Question

Let's suppose that you have a binary min-heap with S elements. Please write an an algorithm that will find all the elements that are in the heap that are smaller than a given value X. Please make sure that the time complexity of the algorithm that you propose has to be O(K), where is the number of elements smaller than X that is in the heap.

Please type answer if you can

Answer 1

Solution

current_index denotes the index of the element in the min heap we are currently working with.
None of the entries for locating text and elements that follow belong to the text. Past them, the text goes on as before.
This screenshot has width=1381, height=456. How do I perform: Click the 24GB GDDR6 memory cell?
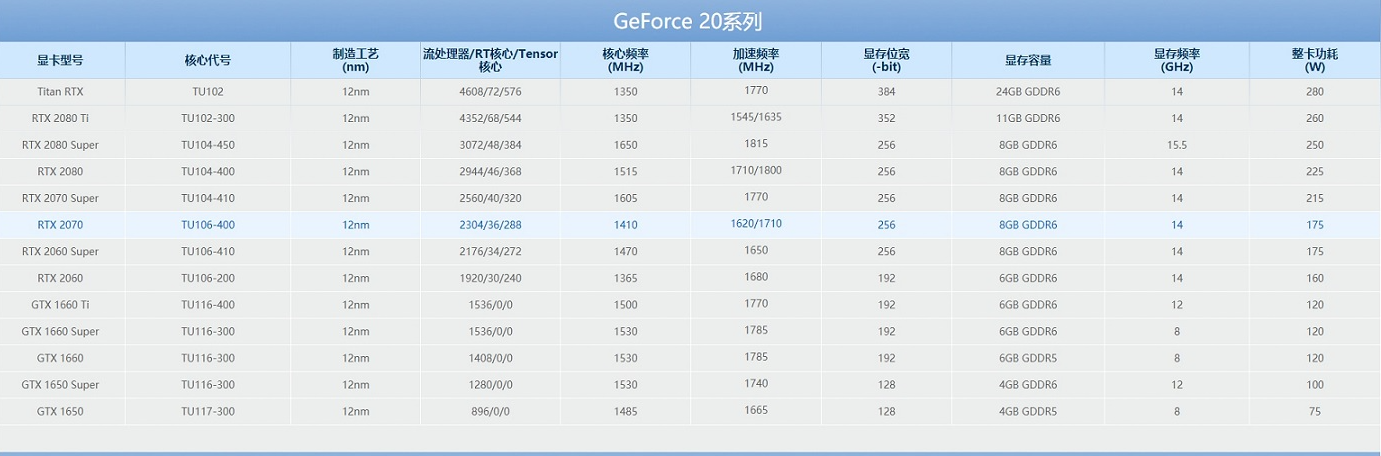(x=1028, y=92)
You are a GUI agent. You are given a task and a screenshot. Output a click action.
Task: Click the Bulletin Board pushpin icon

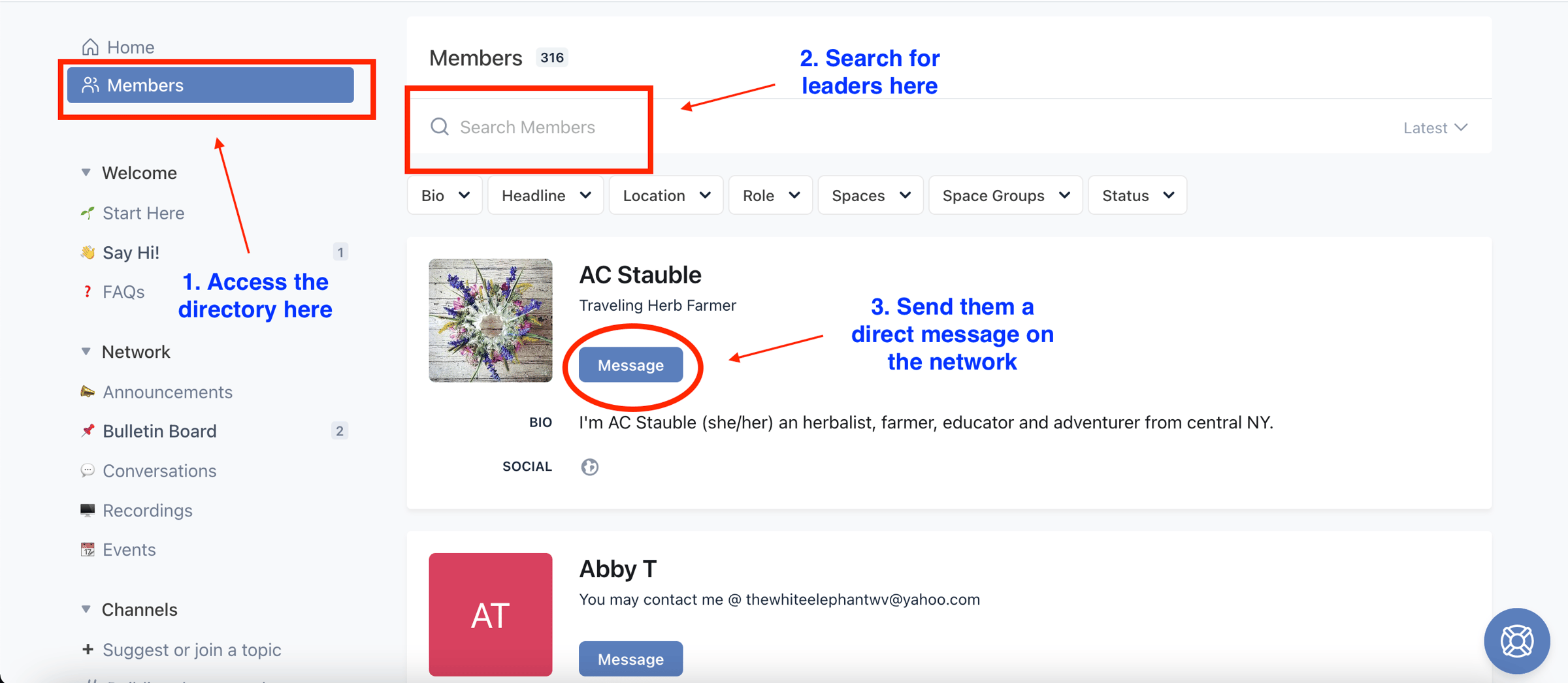(x=88, y=431)

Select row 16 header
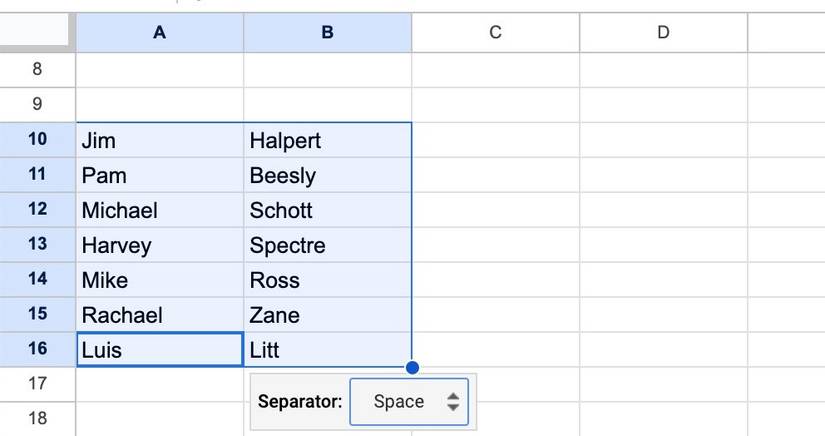[38, 349]
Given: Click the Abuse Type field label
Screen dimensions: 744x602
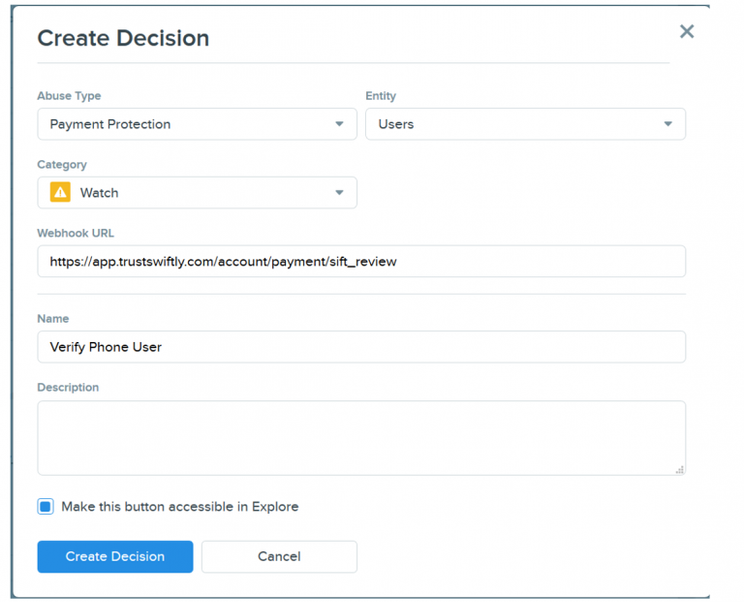Looking at the screenshot, I should (69, 96).

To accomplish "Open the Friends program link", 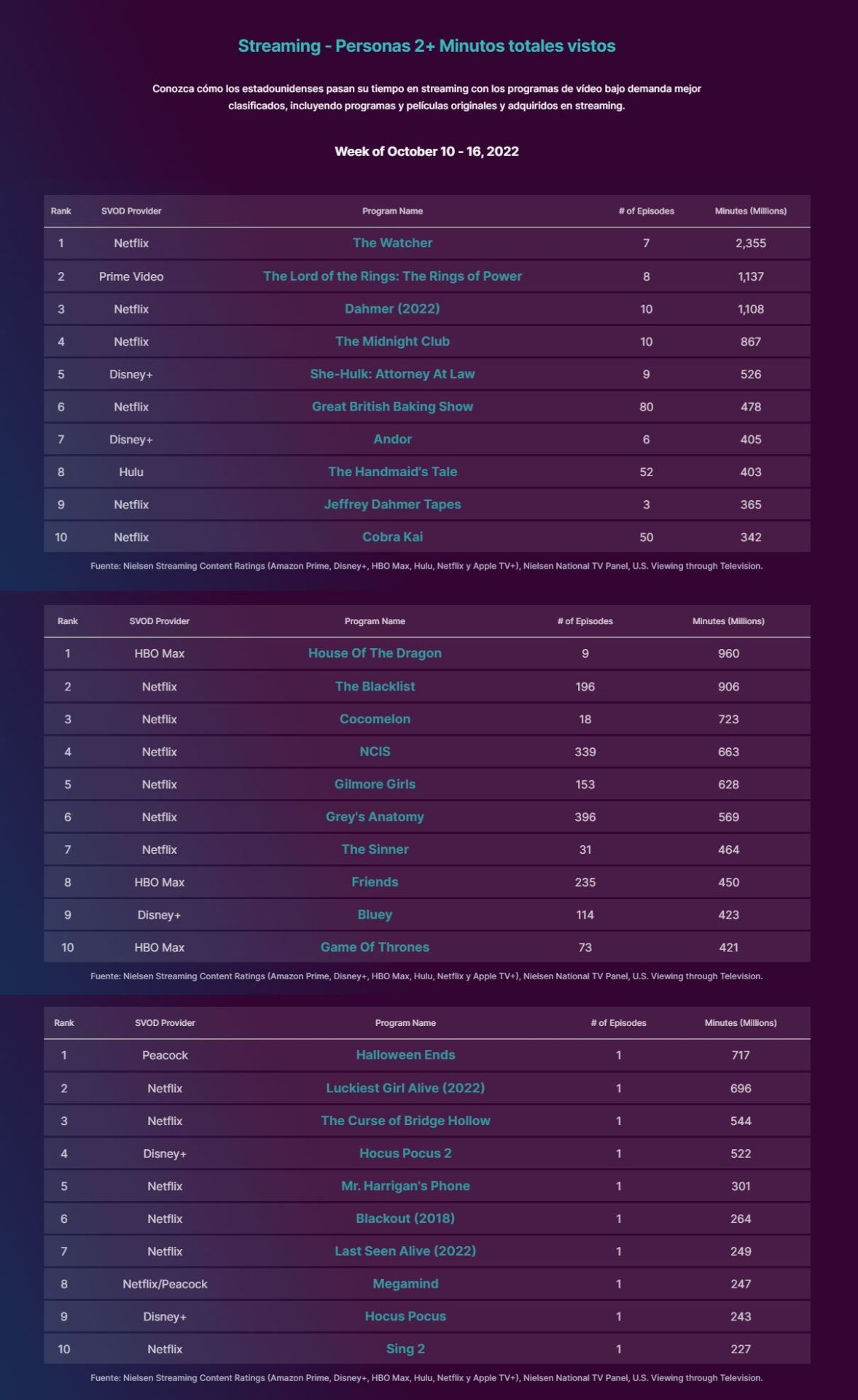I will point(375,882).
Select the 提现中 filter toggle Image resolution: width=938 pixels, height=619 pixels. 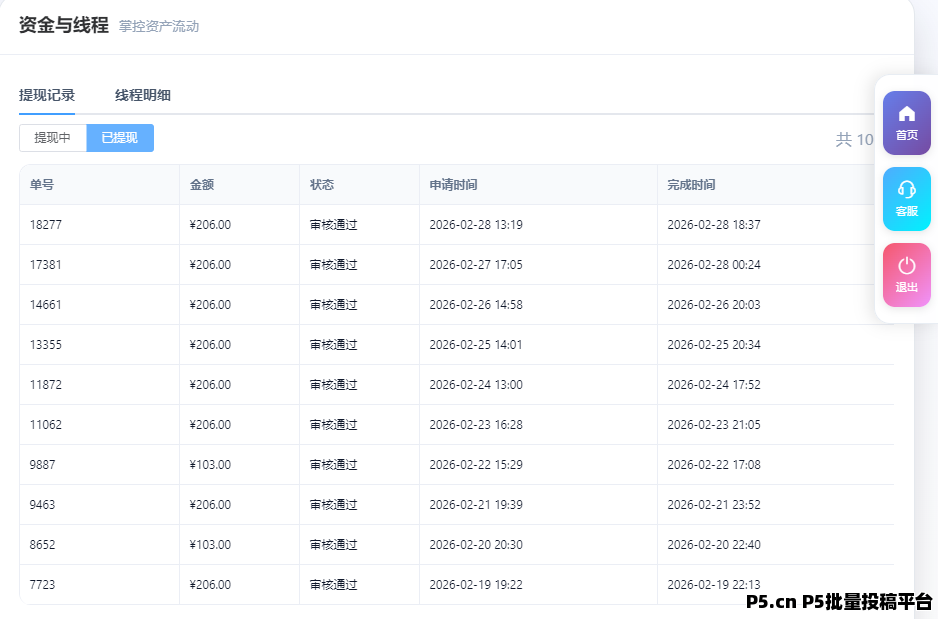click(53, 138)
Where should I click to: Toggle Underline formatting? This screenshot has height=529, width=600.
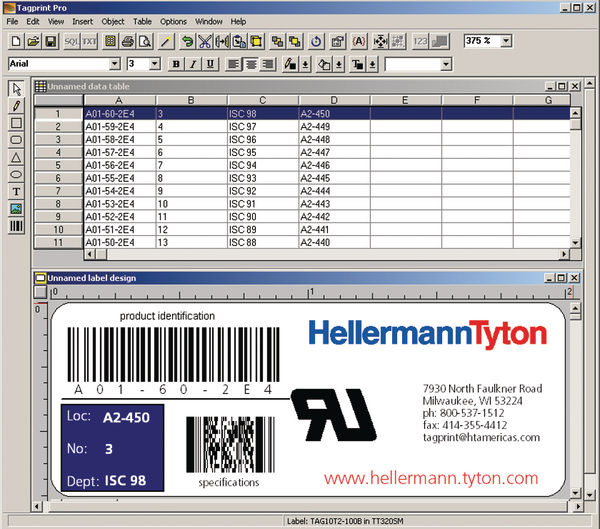(210, 64)
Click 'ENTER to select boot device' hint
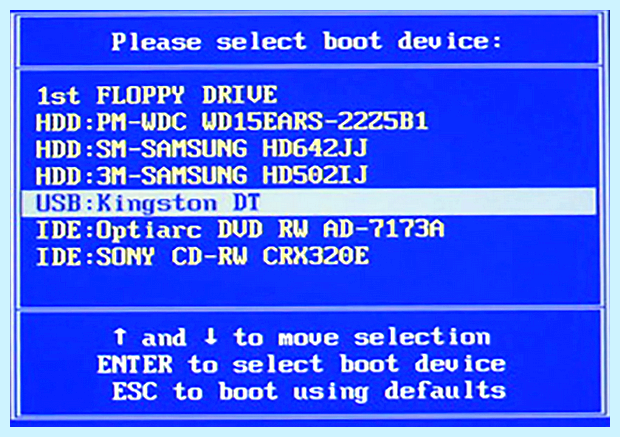620x437 pixels. coord(301,364)
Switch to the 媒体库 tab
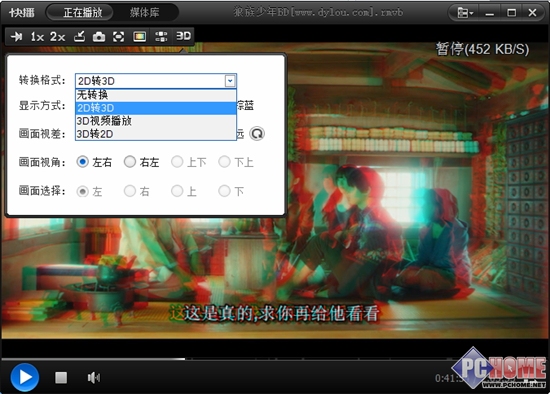The width and height of the screenshot is (550, 394). (x=145, y=13)
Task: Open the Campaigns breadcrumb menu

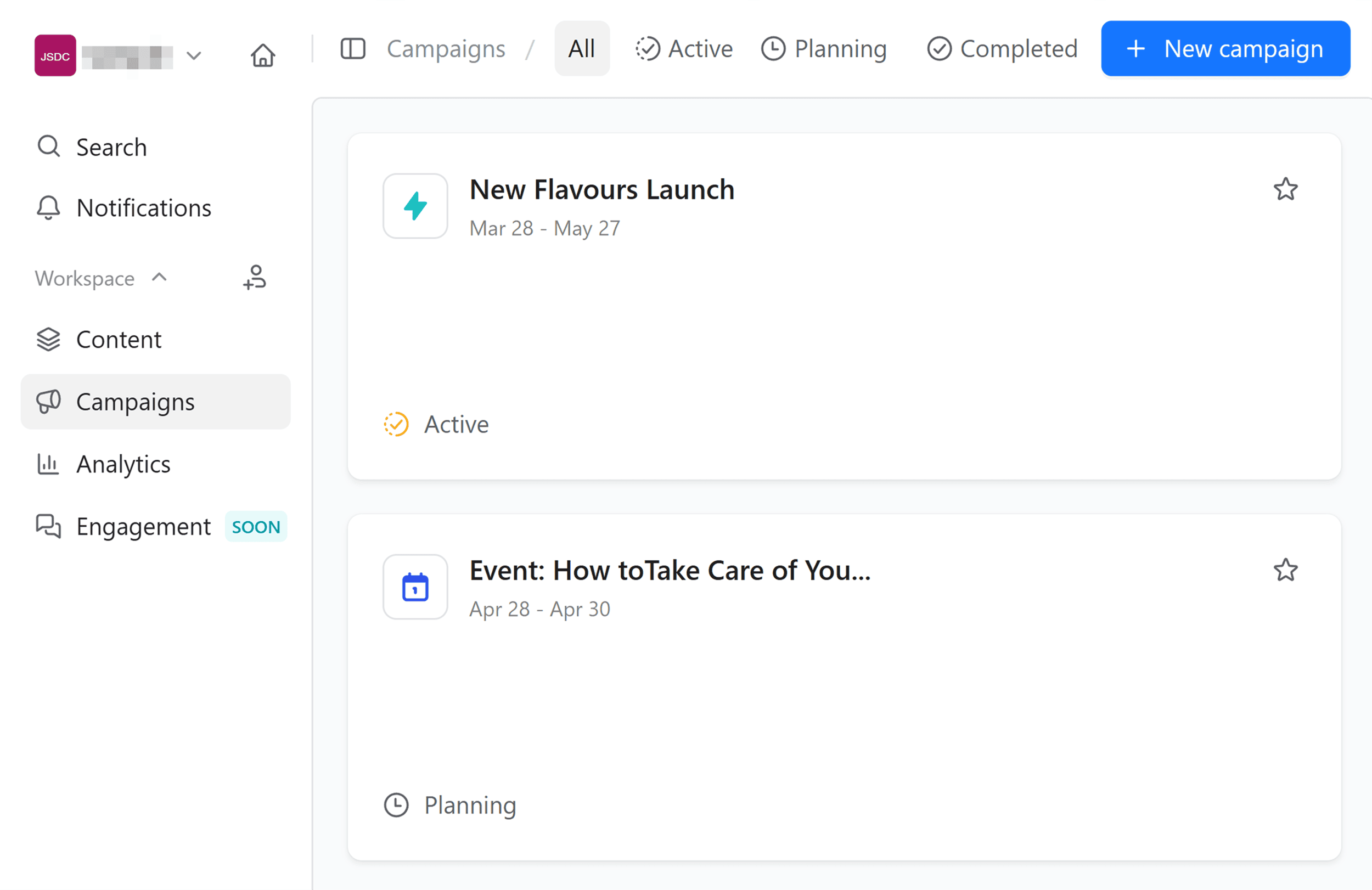Action: pyautogui.click(x=446, y=49)
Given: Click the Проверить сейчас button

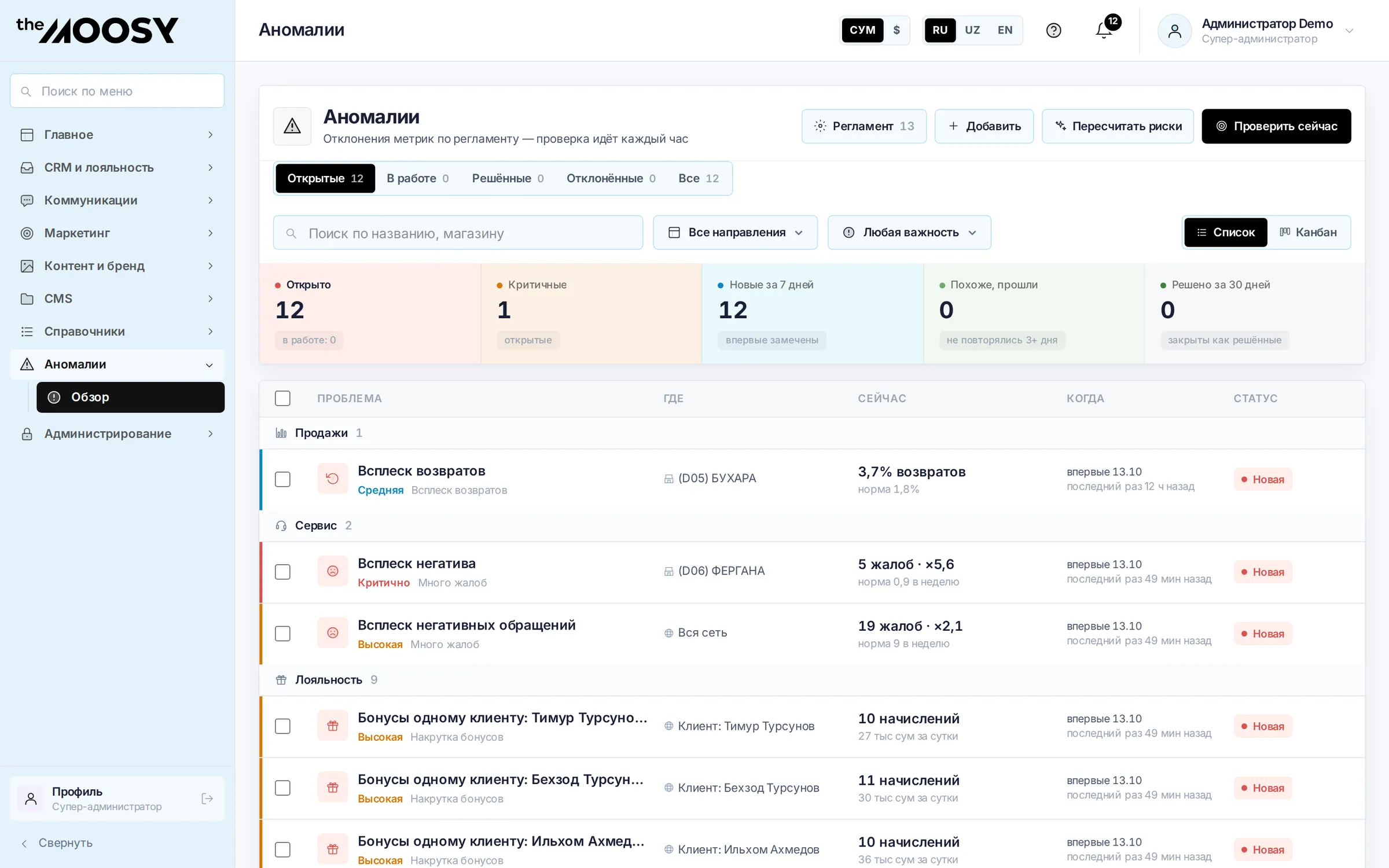Looking at the screenshot, I should click(1276, 126).
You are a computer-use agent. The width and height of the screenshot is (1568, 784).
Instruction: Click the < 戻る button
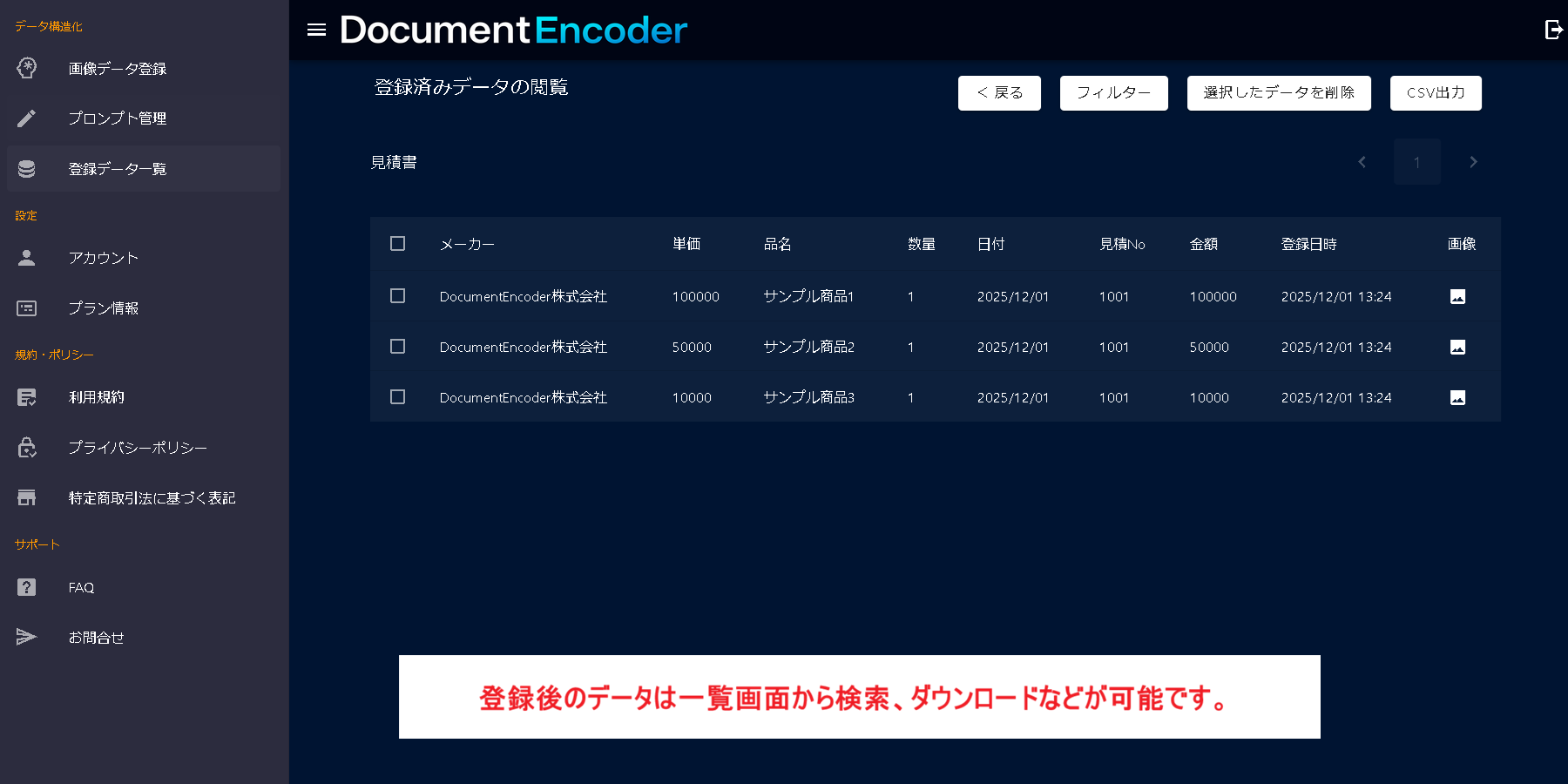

Start the algorithm from the root node, and initialize current_index = 0

if(current_index != NULL)

{

if(element(current_index)>X)

{

Return,since the element at current_index and all its descendants are skipped as these are greater or equal to X

}

else

{

Print the element at the current_index

Follow the process again with current_index = current_index.leftChildIndex

Follow the process again with current_index = current_index.rightChildIndex

}

}

Logic:

A Min-Heap is a complete binary tree in which the value in each internal node is smaller than or equal to the values in the children of that node. We utilize this property to search for the required elements as follows:

Start testing the elements from the root node of the heap. If root element is >X it means none of the elements of the heap is smaller than X

current_index is 0 , since we are testing the root node. If element at current_index<X, the element is printed and we check the root elements in left and right subtree of current element.

We stop searching descendants of a node as soon as the value of the element is greater than or equal to X.

Since we stop searching descends of the node if the element in node is > or equal to X so the time complexity of the given algorithm is O(k), where k is the number of element smaller than X.